CEO Cash Pay Up, Total Comp Down

April 8, 2004 ( - The top executives in the United States had a 16% hike in their 2003 cash pay, but the value of long-term incentives fell dragging total compensation levels down for the year.

Median cash pay for chief executive officers (CEO) – base salary and bonus – grew to $2,029,500 from $1,750,000 in 2002. Most of this gain came a s bonuses leaped 20.4% to $1,064,099 from $883,944, and six out of 10 CEOs enjoyed lump sums last year. The median base salary increased to $950,000, up 3.1% from 2002, according to a study of 345 of the Standard & Poor’s 500 companies conducted by Equilar for Reuters.

However, the median value of long-term incentives – composed of options, restricted stock awards and long-term incentive plan payouts – fell nearly 10% from 2002 to $4,682,400.   Thus, with a decline the overall value of all the different types of CEO pay last year slipped 1.2% to $6,871,470.

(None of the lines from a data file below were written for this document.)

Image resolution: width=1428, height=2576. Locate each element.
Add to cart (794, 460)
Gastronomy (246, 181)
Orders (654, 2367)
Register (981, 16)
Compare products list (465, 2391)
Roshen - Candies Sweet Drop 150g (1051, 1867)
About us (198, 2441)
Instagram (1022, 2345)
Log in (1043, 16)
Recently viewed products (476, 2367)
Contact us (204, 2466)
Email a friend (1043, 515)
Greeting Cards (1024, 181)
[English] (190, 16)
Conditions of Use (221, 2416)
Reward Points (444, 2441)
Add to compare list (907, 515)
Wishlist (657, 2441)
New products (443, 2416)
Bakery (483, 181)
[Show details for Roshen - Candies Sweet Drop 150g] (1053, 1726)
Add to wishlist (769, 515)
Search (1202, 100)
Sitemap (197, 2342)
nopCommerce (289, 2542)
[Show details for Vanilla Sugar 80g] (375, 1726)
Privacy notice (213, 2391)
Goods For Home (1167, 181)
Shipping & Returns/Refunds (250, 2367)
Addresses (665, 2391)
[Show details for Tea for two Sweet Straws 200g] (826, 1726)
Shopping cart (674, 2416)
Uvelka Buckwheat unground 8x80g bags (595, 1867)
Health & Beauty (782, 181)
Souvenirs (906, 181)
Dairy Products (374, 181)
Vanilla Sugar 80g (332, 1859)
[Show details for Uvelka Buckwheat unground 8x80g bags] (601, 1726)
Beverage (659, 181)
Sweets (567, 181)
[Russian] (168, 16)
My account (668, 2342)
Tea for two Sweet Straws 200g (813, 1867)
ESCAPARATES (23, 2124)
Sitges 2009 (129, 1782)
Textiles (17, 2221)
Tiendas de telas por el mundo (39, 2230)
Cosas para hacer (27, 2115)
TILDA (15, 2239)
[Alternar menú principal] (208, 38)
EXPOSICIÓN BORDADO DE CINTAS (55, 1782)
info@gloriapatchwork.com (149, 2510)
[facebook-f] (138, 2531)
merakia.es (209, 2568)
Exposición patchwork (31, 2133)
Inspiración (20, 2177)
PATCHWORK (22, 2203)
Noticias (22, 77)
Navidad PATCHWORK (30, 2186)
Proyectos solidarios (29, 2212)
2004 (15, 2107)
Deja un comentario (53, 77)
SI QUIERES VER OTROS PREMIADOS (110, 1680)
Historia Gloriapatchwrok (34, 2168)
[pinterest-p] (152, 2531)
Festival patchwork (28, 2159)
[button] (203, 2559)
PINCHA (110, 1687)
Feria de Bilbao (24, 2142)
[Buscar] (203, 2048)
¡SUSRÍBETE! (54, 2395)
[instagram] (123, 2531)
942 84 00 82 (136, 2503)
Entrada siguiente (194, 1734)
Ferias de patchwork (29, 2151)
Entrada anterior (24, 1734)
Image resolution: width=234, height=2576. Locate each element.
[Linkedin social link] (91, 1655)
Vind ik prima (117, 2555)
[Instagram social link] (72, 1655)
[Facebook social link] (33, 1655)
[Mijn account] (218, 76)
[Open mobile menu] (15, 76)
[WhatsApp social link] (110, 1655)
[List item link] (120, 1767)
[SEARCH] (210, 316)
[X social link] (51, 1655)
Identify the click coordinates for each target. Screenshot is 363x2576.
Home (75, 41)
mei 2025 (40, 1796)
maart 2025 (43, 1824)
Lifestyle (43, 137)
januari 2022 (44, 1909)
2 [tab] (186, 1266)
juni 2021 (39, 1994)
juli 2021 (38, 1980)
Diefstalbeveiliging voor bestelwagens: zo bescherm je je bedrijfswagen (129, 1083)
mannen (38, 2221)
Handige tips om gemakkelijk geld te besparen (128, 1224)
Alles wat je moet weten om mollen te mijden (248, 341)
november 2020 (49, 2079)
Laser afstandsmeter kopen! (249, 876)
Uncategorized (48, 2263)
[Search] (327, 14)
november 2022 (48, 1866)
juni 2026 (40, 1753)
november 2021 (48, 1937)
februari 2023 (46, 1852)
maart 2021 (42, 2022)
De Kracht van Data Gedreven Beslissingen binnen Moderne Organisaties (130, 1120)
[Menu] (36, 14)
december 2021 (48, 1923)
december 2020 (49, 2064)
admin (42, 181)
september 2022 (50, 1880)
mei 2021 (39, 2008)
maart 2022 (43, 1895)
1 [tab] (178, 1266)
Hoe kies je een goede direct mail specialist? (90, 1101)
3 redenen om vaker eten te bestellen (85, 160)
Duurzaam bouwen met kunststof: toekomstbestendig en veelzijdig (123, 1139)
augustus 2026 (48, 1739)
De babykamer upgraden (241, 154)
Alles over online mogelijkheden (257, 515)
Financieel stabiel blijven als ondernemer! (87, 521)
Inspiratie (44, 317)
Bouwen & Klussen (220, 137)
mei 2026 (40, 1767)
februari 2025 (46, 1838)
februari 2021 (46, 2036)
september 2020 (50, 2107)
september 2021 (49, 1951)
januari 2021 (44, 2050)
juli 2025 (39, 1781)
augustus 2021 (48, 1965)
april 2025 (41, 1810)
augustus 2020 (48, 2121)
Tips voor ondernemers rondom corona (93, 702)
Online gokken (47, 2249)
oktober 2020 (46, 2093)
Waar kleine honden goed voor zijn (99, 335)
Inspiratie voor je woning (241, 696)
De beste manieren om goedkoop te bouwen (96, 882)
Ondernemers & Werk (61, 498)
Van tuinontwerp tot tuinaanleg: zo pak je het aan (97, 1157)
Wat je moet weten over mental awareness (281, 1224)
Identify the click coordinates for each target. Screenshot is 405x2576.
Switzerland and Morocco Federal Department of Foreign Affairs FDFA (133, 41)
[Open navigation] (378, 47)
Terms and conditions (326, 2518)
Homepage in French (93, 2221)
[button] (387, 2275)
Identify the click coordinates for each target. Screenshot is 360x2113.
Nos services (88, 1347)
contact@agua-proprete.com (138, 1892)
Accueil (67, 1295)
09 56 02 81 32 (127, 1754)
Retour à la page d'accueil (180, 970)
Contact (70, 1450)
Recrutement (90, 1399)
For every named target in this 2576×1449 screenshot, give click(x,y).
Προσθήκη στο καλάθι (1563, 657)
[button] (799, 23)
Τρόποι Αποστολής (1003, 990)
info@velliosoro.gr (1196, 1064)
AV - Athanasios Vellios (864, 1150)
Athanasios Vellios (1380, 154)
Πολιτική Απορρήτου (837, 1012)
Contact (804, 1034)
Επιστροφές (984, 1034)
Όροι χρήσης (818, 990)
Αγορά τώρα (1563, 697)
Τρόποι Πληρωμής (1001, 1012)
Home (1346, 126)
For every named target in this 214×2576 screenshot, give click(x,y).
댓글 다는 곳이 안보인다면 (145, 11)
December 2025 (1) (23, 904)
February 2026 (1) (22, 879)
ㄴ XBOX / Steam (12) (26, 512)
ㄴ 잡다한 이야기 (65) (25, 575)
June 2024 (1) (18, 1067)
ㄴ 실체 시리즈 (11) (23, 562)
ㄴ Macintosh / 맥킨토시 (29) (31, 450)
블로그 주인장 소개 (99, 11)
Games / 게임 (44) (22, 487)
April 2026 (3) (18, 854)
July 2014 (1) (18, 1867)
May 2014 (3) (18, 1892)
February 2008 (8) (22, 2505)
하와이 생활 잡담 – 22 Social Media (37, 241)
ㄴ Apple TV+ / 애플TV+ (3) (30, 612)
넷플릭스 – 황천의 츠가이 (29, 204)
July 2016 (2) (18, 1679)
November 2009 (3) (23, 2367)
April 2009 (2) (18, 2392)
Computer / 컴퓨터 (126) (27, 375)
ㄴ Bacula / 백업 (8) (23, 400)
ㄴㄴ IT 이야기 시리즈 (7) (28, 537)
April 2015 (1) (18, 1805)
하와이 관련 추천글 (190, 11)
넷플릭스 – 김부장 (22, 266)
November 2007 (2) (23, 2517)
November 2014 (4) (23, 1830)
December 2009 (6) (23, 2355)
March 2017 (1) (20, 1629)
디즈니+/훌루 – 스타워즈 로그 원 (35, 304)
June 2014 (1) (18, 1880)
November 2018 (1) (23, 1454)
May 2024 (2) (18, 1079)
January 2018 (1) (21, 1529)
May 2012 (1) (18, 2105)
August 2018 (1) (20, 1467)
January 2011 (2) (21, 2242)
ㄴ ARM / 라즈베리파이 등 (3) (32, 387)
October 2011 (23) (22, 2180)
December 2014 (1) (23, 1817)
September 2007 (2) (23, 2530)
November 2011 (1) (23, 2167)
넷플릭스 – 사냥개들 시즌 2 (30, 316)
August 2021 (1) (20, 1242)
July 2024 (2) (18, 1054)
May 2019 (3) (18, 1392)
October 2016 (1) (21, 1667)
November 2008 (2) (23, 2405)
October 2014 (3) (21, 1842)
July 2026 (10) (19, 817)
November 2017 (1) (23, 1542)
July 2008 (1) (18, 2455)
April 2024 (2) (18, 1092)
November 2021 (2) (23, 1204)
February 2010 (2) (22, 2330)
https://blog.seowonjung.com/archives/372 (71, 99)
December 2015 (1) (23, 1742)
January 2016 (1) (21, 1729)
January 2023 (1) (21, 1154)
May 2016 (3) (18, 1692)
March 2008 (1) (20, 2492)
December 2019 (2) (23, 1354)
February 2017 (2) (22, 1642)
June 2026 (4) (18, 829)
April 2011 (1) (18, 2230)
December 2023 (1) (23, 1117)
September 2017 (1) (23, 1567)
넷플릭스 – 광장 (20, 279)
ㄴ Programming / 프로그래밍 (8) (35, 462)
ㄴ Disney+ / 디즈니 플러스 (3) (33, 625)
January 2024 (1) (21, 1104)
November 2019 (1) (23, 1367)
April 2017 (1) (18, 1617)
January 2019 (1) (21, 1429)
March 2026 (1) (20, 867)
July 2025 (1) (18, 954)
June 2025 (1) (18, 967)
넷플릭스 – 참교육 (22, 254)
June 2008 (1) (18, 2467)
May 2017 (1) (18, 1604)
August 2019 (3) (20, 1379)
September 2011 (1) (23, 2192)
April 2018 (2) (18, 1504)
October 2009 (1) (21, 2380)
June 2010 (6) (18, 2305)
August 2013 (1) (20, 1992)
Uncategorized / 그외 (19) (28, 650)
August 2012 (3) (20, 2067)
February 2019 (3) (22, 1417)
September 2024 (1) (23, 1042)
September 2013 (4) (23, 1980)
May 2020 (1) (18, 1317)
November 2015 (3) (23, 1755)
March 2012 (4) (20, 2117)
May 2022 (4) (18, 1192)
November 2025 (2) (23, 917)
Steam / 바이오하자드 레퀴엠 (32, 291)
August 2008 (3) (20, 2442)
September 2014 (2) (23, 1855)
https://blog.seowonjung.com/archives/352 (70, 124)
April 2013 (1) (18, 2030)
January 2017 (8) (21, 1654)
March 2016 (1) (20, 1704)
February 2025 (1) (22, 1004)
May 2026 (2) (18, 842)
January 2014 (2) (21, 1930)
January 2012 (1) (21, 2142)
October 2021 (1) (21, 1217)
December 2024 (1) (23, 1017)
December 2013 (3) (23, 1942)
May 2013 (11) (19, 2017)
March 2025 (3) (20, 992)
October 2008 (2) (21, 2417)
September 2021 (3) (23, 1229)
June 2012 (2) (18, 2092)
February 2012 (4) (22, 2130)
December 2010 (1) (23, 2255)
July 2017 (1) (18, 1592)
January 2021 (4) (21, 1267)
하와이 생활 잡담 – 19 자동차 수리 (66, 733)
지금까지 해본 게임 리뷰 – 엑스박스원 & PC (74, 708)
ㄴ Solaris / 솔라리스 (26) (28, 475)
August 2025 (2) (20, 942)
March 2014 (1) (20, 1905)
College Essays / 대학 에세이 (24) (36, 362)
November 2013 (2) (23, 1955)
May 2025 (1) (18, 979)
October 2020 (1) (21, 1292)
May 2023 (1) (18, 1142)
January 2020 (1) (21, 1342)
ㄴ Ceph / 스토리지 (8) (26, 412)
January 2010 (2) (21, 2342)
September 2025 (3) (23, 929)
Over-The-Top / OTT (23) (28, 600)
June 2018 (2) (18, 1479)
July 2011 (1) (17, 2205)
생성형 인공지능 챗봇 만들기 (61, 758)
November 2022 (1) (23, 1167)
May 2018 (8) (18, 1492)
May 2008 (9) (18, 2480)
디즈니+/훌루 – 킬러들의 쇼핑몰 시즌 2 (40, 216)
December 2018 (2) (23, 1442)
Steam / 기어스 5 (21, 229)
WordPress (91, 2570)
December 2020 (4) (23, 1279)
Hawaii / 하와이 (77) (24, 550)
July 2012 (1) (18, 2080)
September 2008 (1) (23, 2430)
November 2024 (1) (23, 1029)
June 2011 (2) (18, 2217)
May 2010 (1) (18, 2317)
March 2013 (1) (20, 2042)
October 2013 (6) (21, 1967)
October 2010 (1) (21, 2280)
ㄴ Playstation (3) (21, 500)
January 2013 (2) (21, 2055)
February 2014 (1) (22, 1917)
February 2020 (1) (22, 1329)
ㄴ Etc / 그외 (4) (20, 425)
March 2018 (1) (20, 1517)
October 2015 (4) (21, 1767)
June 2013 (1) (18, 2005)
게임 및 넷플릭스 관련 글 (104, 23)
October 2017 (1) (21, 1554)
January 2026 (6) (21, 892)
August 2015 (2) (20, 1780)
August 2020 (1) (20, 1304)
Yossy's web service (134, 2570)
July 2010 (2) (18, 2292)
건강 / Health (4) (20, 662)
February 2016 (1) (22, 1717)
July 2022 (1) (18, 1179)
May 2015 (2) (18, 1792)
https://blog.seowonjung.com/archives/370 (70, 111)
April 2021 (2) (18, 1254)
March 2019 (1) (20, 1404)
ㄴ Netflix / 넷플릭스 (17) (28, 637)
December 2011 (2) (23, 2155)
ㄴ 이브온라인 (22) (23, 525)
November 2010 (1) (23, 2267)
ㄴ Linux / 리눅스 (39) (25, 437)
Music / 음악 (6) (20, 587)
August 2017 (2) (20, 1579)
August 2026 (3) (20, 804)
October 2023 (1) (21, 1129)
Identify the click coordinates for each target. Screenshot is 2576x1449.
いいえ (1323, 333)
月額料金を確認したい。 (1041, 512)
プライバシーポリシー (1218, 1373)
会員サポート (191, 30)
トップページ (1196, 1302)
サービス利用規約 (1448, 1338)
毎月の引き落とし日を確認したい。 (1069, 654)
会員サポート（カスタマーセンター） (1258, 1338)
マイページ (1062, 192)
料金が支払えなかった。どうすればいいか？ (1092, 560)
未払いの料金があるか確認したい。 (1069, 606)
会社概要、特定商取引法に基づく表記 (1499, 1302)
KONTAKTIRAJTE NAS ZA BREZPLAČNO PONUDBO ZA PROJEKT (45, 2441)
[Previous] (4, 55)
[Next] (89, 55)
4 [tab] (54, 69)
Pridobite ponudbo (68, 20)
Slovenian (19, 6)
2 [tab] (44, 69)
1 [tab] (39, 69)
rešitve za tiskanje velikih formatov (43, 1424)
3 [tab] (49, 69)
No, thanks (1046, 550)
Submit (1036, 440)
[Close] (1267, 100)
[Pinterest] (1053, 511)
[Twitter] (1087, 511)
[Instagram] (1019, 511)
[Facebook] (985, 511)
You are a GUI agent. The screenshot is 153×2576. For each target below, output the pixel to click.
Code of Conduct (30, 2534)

The drop in long-term incentive valuations was due to corporations beginning to replace stock options with other forms of equity-based compensation.  The median value of option grants, using the Black-Scholes valuation method, tumbled 19.2% to $3,152,036.   At the same time, CEOs receiving restricted stock awards saw the median value leap 38% to $1,978,102 in 2003.   Also, the percentage of CEOs receiving restricted stock awards rose to 35.1% from 30.1% in 2002, according to Equilar.

For those CEOs receiving a payout from a long-term incentive plan, the median value of these payouts in 2003 increased by 60.7% to $1,458,605 in 2003. The percentage of CEOs receiving long-term incentive plan payouts increased to 28.1% in 2003 from 25.8% in 2002.